Target DNA sequence directly regulates the frequency of activation-induced deaminase-dependent mutations.

Activation-induced deaminase (AID) catalyses class switch recombination (CSR) and somatic hypermutation (SHM) in B lymphocytes to enhance Ab diversity. CSR involves breaking and rejoining highly repetitive switch (S) regions in the IgH (Igh) locus. S regions appear to be preferential targets of AID. To determine whether S region sequence per se, independent of Igh cis regulatory elements, can influence AID targeting efficiency and mutation frequency, we established a knock-in mouse model by inserting a core Sγ1 region into the first intron of proto-oncogene Bcl6, which is a non-Ig target of SHM. We found that the mutation frequency of the inserted Sγ1 region was dramatically higher than that of the adjacent Bcl6 endogenous sequence. Mechanistically, S region-enhanced SHM was associated with increased recruitment of AID and RNA polymerase II, together with Spt5, albeit to a lesser extent. Our studies demonstrate that target DNA sequences influence mutation frequency via regulating AID recruitment. We propose that the nucleotide sequence preference may serve as an additional layer of AID regulation by restricting its mutagenic activity to specific sequences despite the observation that AID has the potential to access the genome widely.

The role of a newly identified SET domain-containing protein, SETD3, in oncogenesis.

The SET domain is found in histone methyltransferases and other lysine methyltransferases. SET domain-containing proteins such as MLL1 play a critical role in leukemogenesis, while others such as SETD2 may function as a tumor suppressor in breast cancer and renal cell carcinoma. We recently discovered that SETD3, a well-conserved SET domain-containing protein, was involved in a translocation to the immunoglobulin lambda light chain locus in one of the non-homologous end-joining/p53-deficient peripheral B-cell lymphomas. We showed that a truncated mRNA lacking the SET domain sequences in Setd3 gene was highly expressed in the lymphoma. Furthermore, we found that the truncated SET-less protein displayed oncogenic potential while the full length SETD3 protein did not. Finally, SETD3 exhibits histone methyltransferases activity on nucleosomal histone 3 in a SET-domain dependent manner. We propose that this newly identified Setd3 gene may play an important role in carcinogenesis.

Combined deletion of Xrcc4 and Trp53 in mouse germinal center B cells leads to novel B cell lymphomas with clonal heterogeneity.

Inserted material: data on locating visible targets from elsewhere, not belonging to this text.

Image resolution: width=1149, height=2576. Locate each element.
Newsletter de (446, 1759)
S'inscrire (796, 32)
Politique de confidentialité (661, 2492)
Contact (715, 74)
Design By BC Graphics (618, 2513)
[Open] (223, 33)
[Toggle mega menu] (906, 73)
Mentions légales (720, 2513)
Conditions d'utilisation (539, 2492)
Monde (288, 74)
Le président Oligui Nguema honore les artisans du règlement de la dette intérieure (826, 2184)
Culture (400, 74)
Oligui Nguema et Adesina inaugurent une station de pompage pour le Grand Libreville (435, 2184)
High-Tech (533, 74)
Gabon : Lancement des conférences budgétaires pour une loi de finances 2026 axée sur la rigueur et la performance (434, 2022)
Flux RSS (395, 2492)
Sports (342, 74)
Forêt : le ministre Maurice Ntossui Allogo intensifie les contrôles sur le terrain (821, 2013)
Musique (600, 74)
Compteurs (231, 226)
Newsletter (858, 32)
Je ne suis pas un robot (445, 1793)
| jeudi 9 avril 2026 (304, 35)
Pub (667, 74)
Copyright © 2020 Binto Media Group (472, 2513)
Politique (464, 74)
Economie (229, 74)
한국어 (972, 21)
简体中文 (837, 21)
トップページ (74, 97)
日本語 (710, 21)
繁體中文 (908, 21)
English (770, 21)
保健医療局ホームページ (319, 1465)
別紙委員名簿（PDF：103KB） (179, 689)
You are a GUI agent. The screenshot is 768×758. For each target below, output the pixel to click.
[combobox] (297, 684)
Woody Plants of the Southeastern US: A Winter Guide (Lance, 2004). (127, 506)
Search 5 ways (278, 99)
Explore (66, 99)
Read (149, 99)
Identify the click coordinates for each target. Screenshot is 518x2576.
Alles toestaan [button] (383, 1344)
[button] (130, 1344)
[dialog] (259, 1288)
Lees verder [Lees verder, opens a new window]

BACKGROUND: Activated B lymphocytes harbor programmed DNA double-strand breaks (DSBs) initiated by activation-induced deaminase (AID) and repaired by non-homologous end-joining (NHEJ). While it has been proposed that these DSBs during secondary antibody gene diversification are the primary source of chromosomal translocations in germinal center (GC)-derived B cell lymphomas, this point has not been directly addressed due to the lack of proper mouse models. METHODS: In the current study, we establish a unique mouse model by specifically deleting a NHEJ gene, Xrcc4, and a cell cycle checkpoint gene, Trp53, in GC B cells, which results in the spontaneous development of B cell lymphomas that possess features of GC B cells. RESULTS: We show that these NHEJ deficient lymphomas harbor translocations frequently targeting immunoglobulin (Ig) loci. Furthermore, we found that Ig translocations were associated with distinct mechanisms, probably caused by AID- or RAG-induced DSBs. Intriguingly, the AID-associated Ig loci translocations target either c-myc or Pvt-1 locus whereas the partners of RAG-associated Ig translocations scattered randomly in the genome. Lastly, these NHEJ deficient lymphomas harbor complicated genomes including segmental translocations and exhibit a high level of ongoing DNA damage and clonal heterogeneity. CONCLUSIONS: We propose that combined NHEJ and p53 defects may serve as an underlying mechanism for a high level of genomic complexity and clonal heterogeneity in cancers.